Truckers and trucking companies in the U.S. are now struggling to justify continuing their activities as diesel prices across the nation surge to new record highs. Diesel prices continued to skyrocket this week as global energy markets cope with ongoing disruptions.

On Sunday, the average price of a gallon of diesel was $5.296, up 4.3% from the previous week and nearly twice as much as a year before. Gas prices are also high, with a national average of $4.187 a gallon, down slightly from the all-time high of $4.331 in March.

Most have already felt the impact of the nationwide gas price hike, but truckers have been hit the most by the surging costs. Truckers are now earning much less than before as the cost of shipping has not been keeping up with the surge in the price of fuel.

Some U.S. trucking companies said that if prices continue to rise and the cost of shipping does not compensate, they may be forced to shut down. In some cases, retailers have passed the rising cost of shipping to consumers from everyday items such as consumer electronics and food.

The president of Faulkner Trucking and the 2022 president of the California Trucking Association, Ron Faulkner, said that soon truckers would have no choice but to increase their rates for hauling goods across the country. If this happens, retailers will likely pass down this cost to consumers. Analysts said the rising cost of fuel would translate to rising consumer goods prices.

In March, overall inflation reached a four-decade high, with the consumer price index, which measures a broad basket of products, increasing by 8.5 percent over March 2021. The increase followed the conflict in Ukraine, which drove up energy prices in both the United States and Europe.

The new CPI figures came after the index jumped 7.9% in the year to February, marking the highest annual inflation rate in 40 years. Inflation in the United States has reached levels not seen since Ronald Reagan assumed the presidency from Jimmy Carter, owing to ongoing supply chain issues, surging demand, and rising energy prices.
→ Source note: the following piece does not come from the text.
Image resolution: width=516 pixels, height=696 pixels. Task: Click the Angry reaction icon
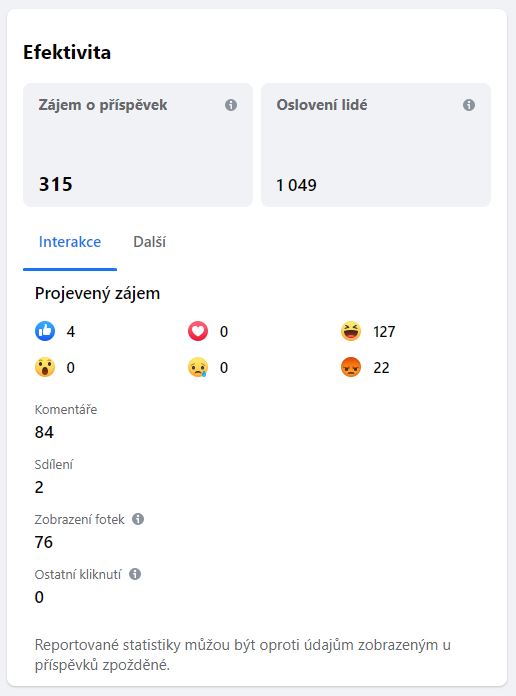(x=351, y=368)
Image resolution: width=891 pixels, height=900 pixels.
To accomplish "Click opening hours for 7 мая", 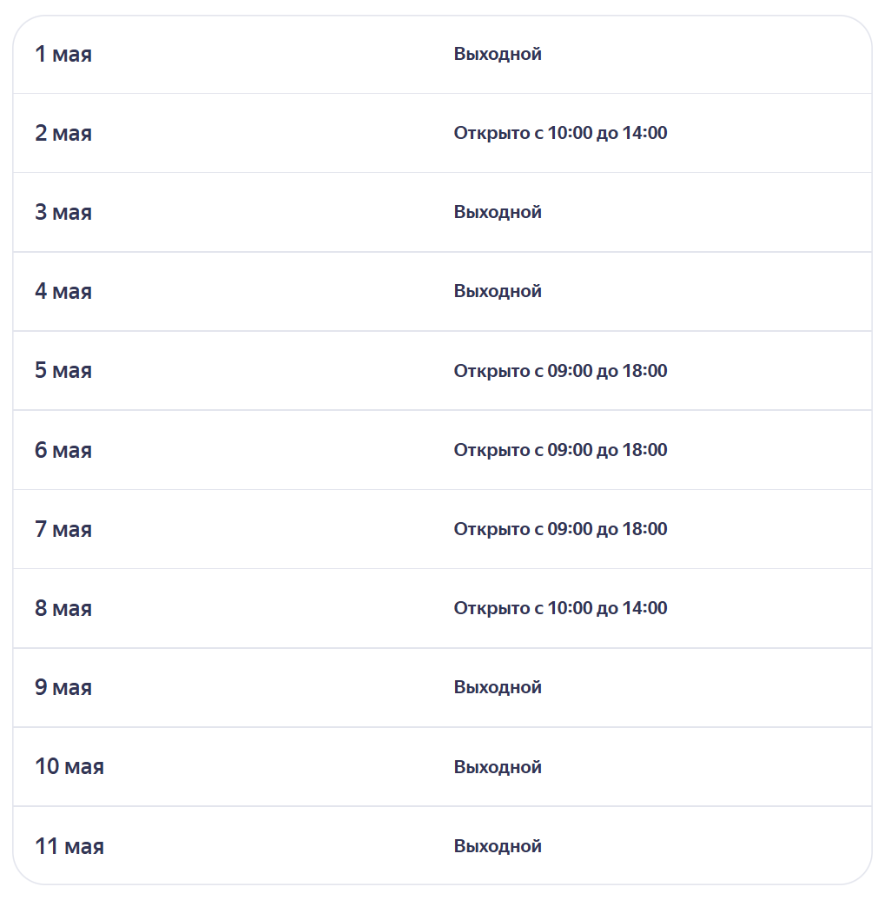I will coord(560,529).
Fuel prices continue to surge even as global supplies of oil have actually increased. Analysts said that trading by energy traders, most of whom work for the world's largest oil companies, banks, and privately held trading houses, may be to blame.

The daily volume of crude oil futures contracts traded increased in 2022 compared to 2021, and in some platforms, it nearly doubled compared to a decade earlier. Oil prices have been volatile even before Russian forces went to war against Ukraine when the price of a barrel of oil reached $90.Despite no change in supplies since the invasion, it has risen to $124 a barrel, falling to $95, risen to $114, and then fell to $103 a barrel today - nearly 60% higher than a year ago.